Injunctive relief normally will not be granted in order to try title to real estate where an adequate remedy at law will redress the alleged wrongs in damages or otherwise. Crawford v. Longuemare, 25 N.M. 267, 181 P. 283 (1919); See State ex rel. Ervien v. Budd, 25 N.M. 313, 182 P. 863 (1919); Kennedy v. Bond, 80 N.M. 734, 460 P.2d 809 (1969); General Tel. Co. of Southwest v. State Tax Com'n., 69 N.M. 403, 367 P.2d 711 (1962).

The recognized method of obtaining an equitable determination of title to realty in New Mexico is by the statutory suit to quiet title. Section 42-6-1 to -17 N.M.S.A.1978. It is used to determine any interest in land whether plaintiff is in or out of possession. Currier v. Gonzales, 78 N.M. 541, 434 P.2d 66 (1967); Quintana v. Vigil, 46 N.M. 200, 125 P.2d 711 (1942); see Corman v. Cree, 100 F.2d 486 (1938). New Mexico has rejected the existence of a cause of action at law for "trespass to try title," although it is recognized elsewhere. Jemez Land Co. v. Garcia, 15 N.M. 316, 107 P. 683 (1910).

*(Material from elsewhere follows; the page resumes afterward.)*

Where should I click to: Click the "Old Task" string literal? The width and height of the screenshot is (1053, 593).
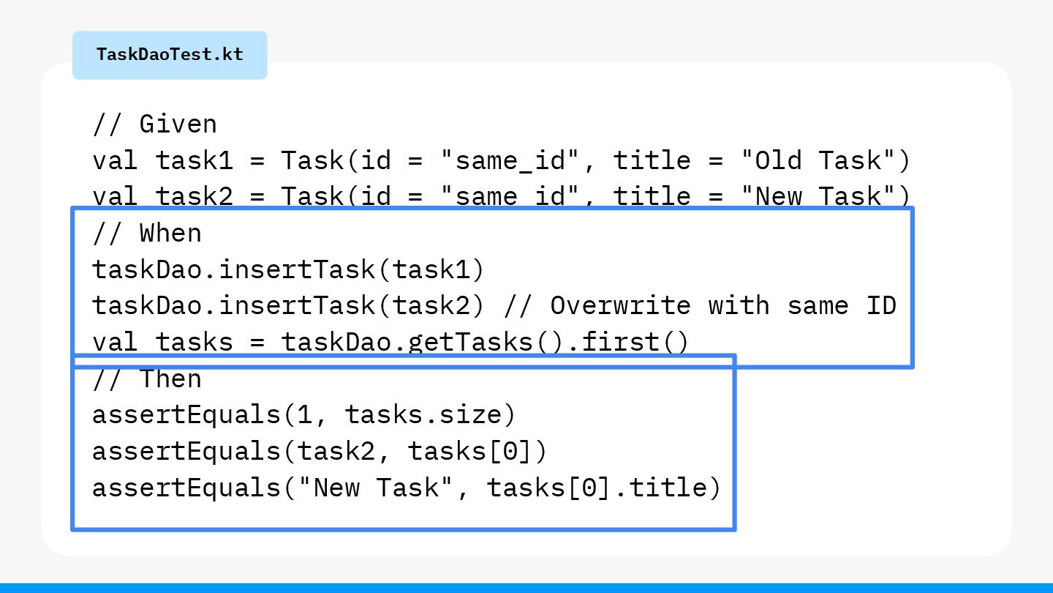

In a proper case, however, the location of a disputed boundary may be determined in an action in trespass, ancillary to injunctive relief that has also been sought. Sproles v. McDonald, 70 N.M. 168, 372 P.2d 122 (1962); Murray Hotel Co. v. Golding, 54 N.M. 149, 216 P.2d 364 (1950). In Sproles v. McDonald, the plaintiff sought to enjoin an alleged trespass by a lessee of state-owned land. The defendants in their answer denied plaintiff's allegations and counterclaimed for injunctive relief, asserting trespass by plaintiff. The court there recognized that equity may enjoin continued occupancy or trespass of lands owned by the claimant.

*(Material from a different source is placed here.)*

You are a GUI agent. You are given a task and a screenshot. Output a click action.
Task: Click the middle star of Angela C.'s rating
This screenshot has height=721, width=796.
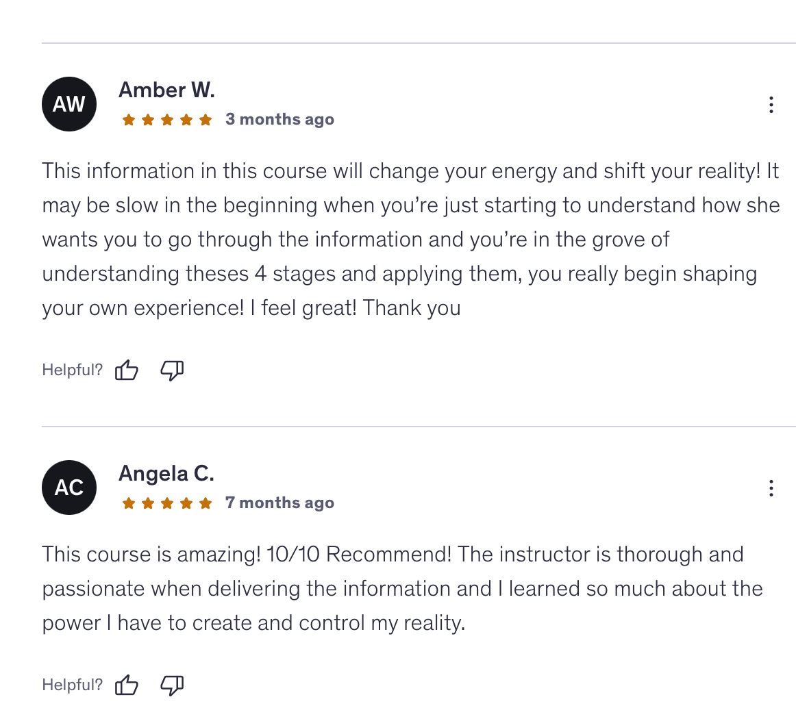tap(167, 504)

A similar result was reached in Murray Hotel v. Golding, supra, where the court held:

(T)he case represents essentially a boundary dispute. Ejectment is the remedy ordinarily invoked in the settlement of such disputes.... So it has been in New Mexico more often than otherwise... To be sure, where the fixing of boundaries ancillary to some recognized ground of equity jurisdiction, having taken jurisdiction for one purpose, equity will retain it to award complete relief even where it involves settling a boundary dispute.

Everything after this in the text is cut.